His next point is: this set of simple ideas of sense seems to be an item. That is, the different ideas that make up the set on one occasion often seem to go together on other occasions. That is, Locke suggests that when we look at this tree now, and again in an hour say and then again tomorrow we find that a certain set of simple ideas of sense seem to go together, to keep company.
Locke says when we notice this the thought occurs to us that something must be responsible for it - for the way in which this set of ideas always seems to occur as a batch. And he suggests that what we think is that they go together because they all flow from one and the same "something".
Heavy, heavy quotation marks round "thing" here to indicate that we are trying to say something very peculiar! But let me complete the thought before returning to the difficulty these quotation marks point to.
Locke's point seems to be: the idea of a particular substance is the idea of "whatever it is" which gives rise to the set of simple ideas of sense which we are noticing stick together or co-occur.

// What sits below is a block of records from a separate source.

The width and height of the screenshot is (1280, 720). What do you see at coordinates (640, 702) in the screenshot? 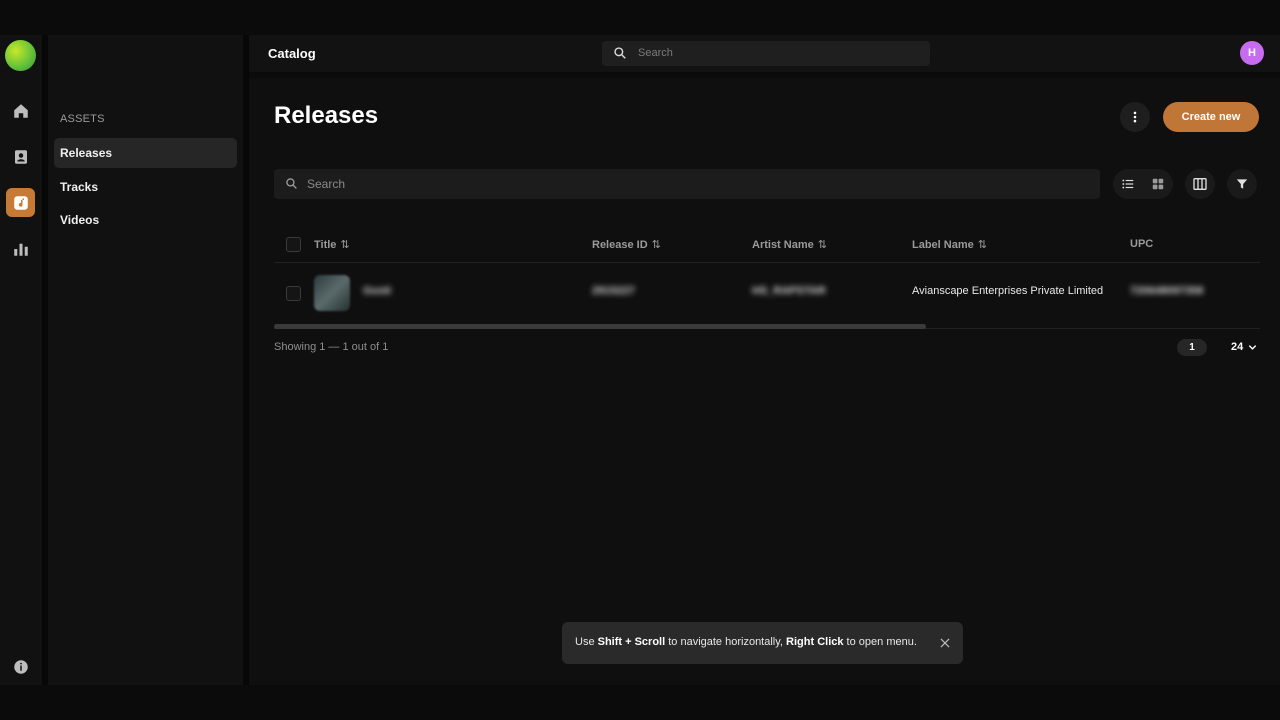
I see `bottom-margin` at bounding box center [640, 702].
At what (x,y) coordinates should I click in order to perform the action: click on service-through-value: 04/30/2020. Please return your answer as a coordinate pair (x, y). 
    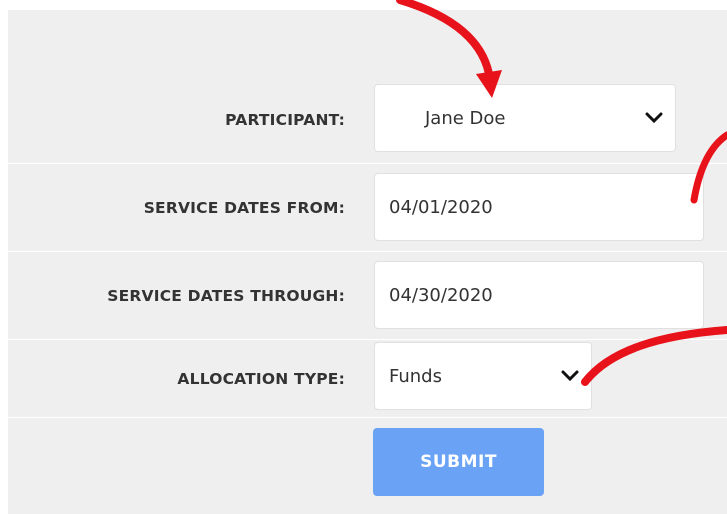
    Looking at the image, I should click on (441, 295).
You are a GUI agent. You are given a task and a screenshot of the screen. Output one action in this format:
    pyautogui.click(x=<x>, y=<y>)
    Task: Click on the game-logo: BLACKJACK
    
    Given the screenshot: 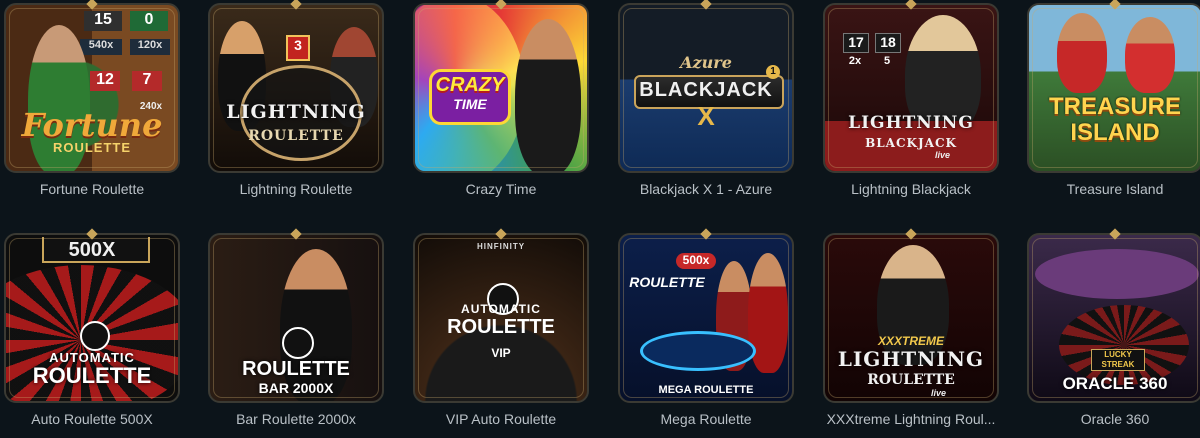 What is the action you would take?
    pyautogui.click(x=706, y=90)
    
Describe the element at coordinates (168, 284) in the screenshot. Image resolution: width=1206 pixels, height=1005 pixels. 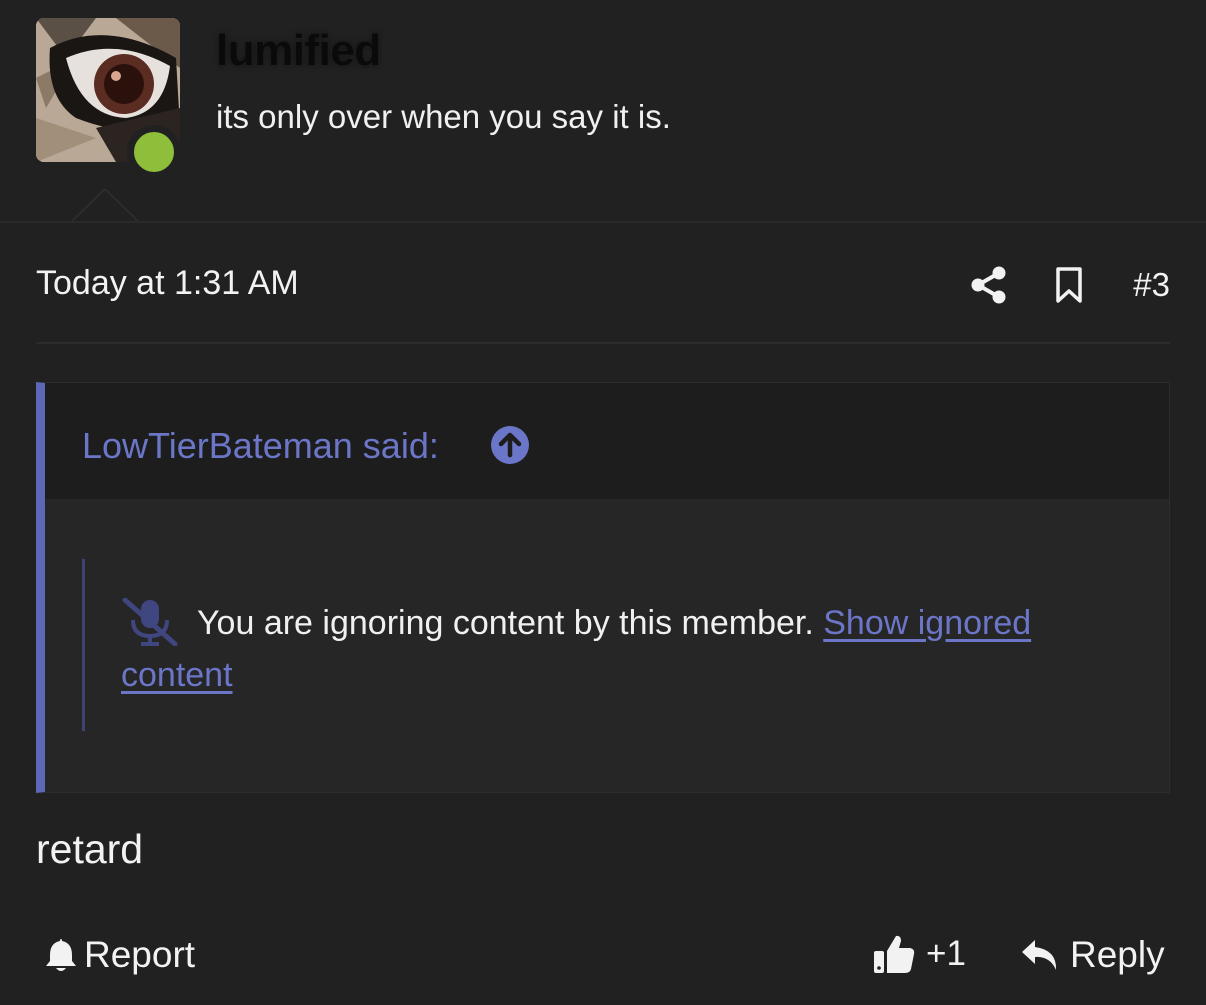
I see `post-date: Today at 1:31 AM` at that location.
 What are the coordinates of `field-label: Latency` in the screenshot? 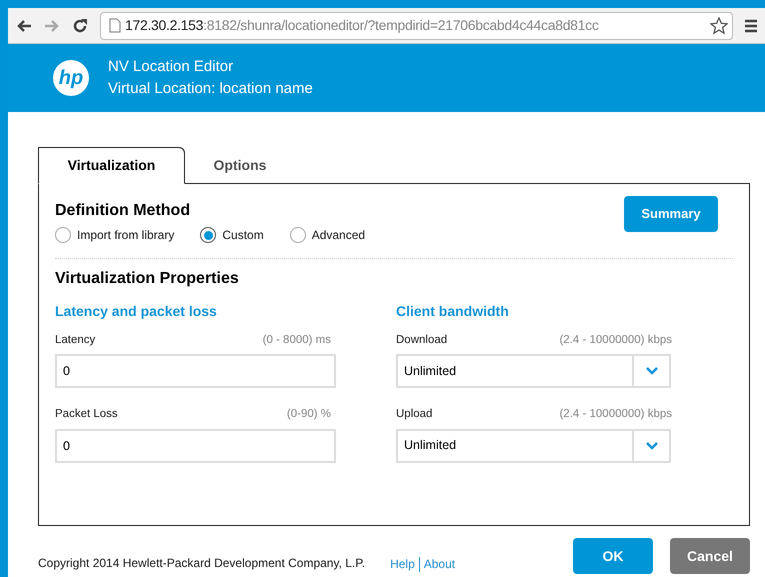 It's located at (76, 340).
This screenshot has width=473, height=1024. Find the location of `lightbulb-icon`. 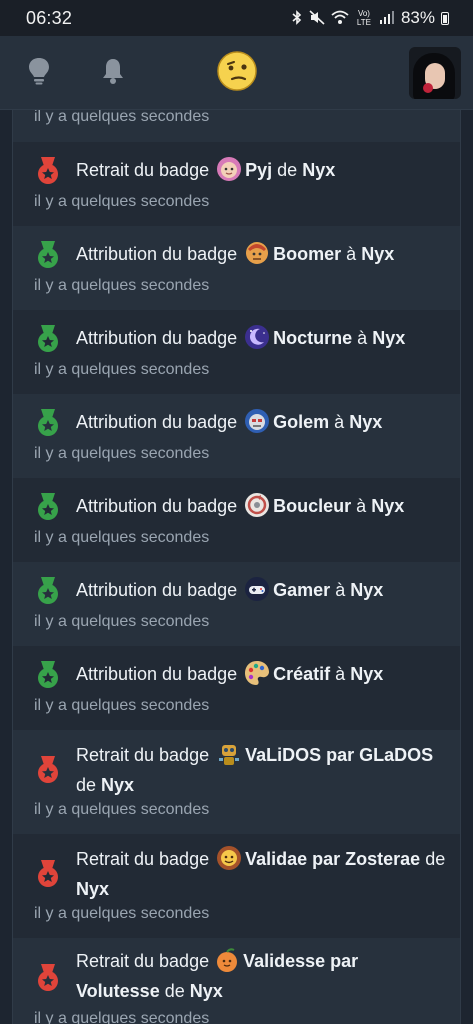

lightbulb-icon is located at coordinates (39, 74).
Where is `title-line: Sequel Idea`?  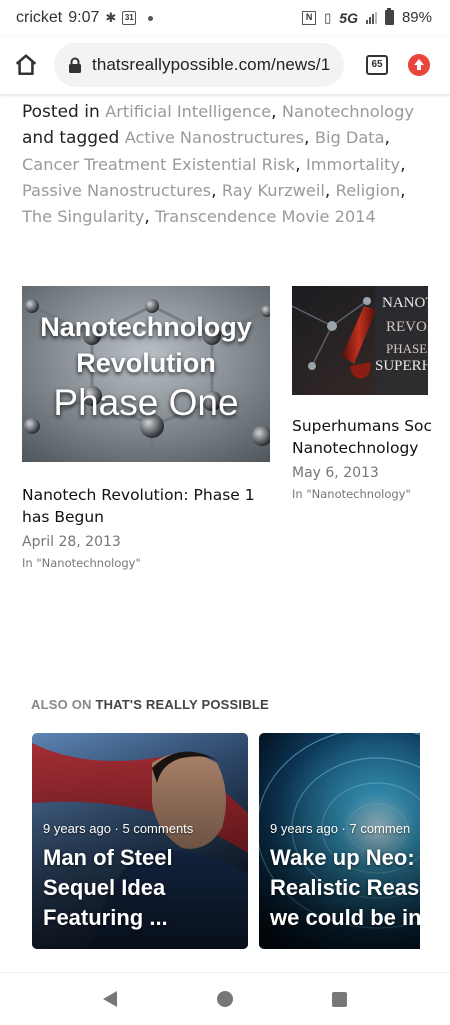 title-line: Sequel Idea is located at coordinates (104, 888).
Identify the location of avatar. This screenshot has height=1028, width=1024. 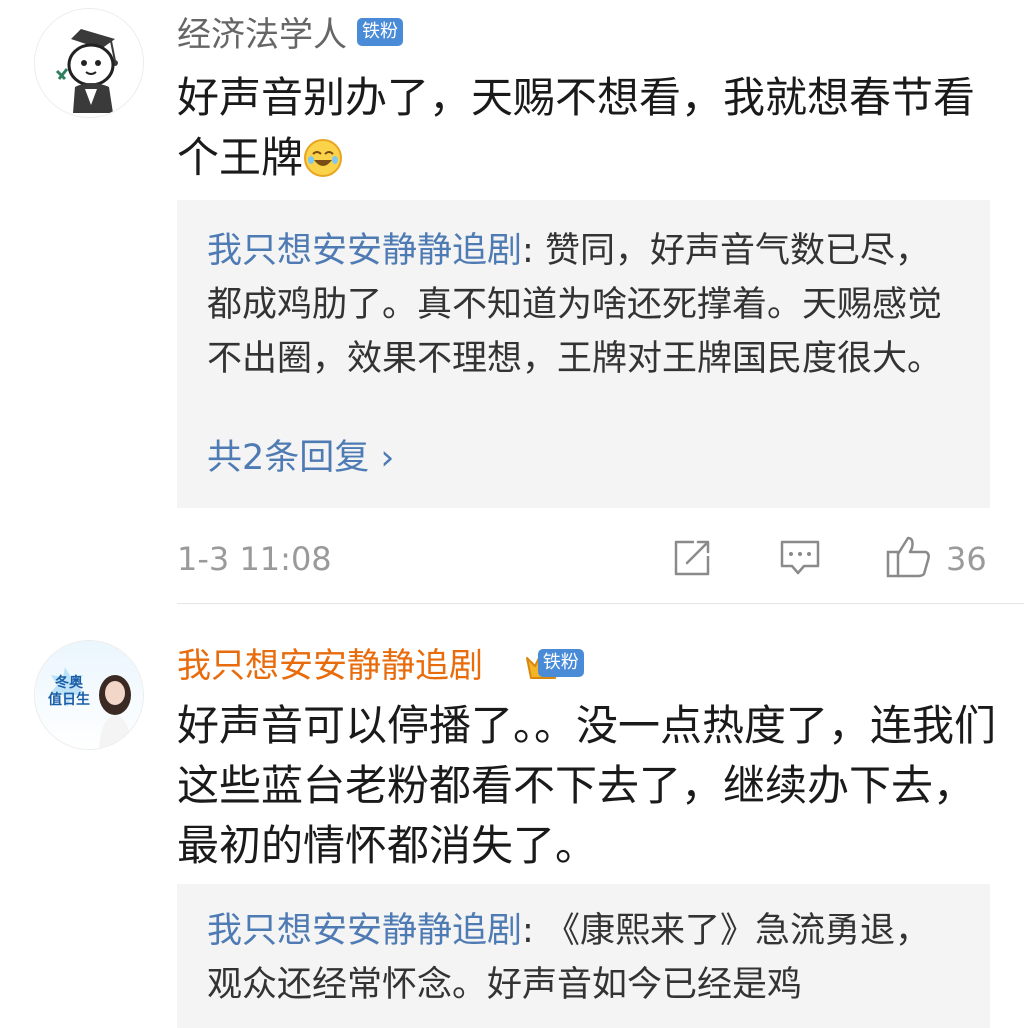
(89, 63).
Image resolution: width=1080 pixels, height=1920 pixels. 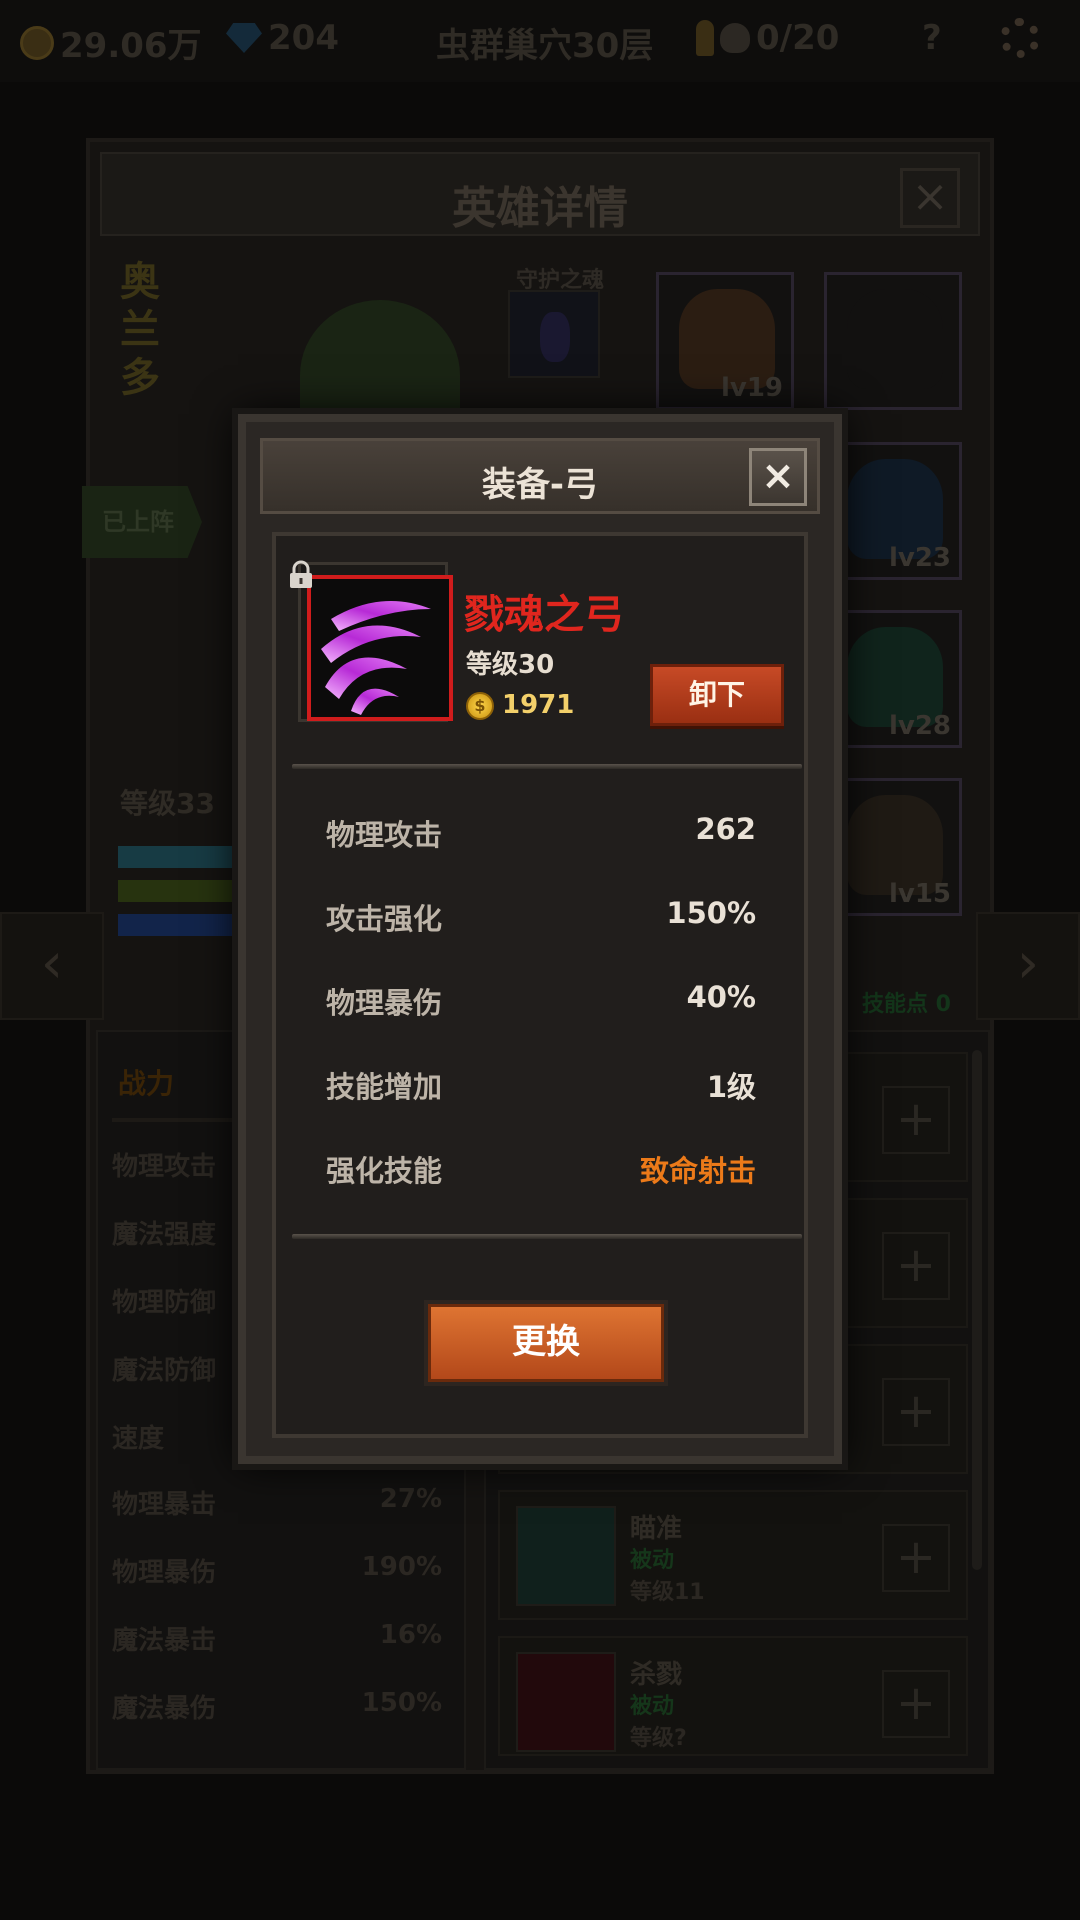 What do you see at coordinates (920, 726) in the screenshot?
I see `equip-level: lv28` at bounding box center [920, 726].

"... we come to have the ideas of particular sorts of substances, by collecting such combinations of simple ideas as are, by experience and observation of men's senses, taken notice of to exist together; and are therefore supposed to flow from the particular internal constitution, or unknown essence of that substance." Essay, Bk II Chapter XXIII, Section 3.
When we think that there is a "something" which somehow "brings it about" that a set of qualities keeps recurring as a package, are we making a mistake? Are we moving illegitimately from co-occurence to a "something" tying the package together? Maybe the set of qualities is all there is to a 'thing' and our inferring to the existence of something "holding the package together" is invalid?
Locke isn't crystal clear what his answer is to this question.
Here is what he says:
Locke's Essay, Bk II, Ch. XXIII, Section 1.
One reading of this passage, and of Locke's position in general, is that his answer to the question we put above is No: the movement of thought from co-ocurrence to a "something" responsible for the co-occurrence is illegitimate. That is, our experience of sets of qualities always going together is the source of a kind of illusion. We experience a packet of ideas always going together and assume that this means they must "inhere" in "something" - but mistakenly.
Putting this now as Locke's answer to the question of where we get our idea of a "particular substance" from. On this interpretation, Locke is explaining how we can mistakenly think we have a conception of "particular substance". He would be saying that it is an illusion generated by the constant co-occurrence of a set of ideas.
This in fact would be really helpful to him, because he would then not be obliged to explain the origin of this idea of substance (since there isn't one really). Critics say that anyway he can't. As he has described it, the idea of substance, the critic says, cannot be got through the senses; nor can any plausible account be given of how it might be got from introspection.
1. Locke was an empiricist.
2. Locke on substance:
This is one interpretation of what Locke is arguing:
He asks: How do you get the idea of a particular object? and answers:
When I look at an object, through my senses I get a set of ideas, each corresponding to one of the object's qualities. E.g. the idea of brown, the idea of rectangularity, the idea of hardness. Such sets of qualities appear to recur repeatedly. I infer from this fact that the set of qualities "inhere" in "something".
Our idea of a 'something' which we think of a set of qualities as 'inhering in' is our idea of a 'particular substance'. It is really a confusion on our part.
The key point is that he is rubbishing the Scholastic concept of 'substance' (which Descartes has not demolished) and putting in place the Modern concept of a thing.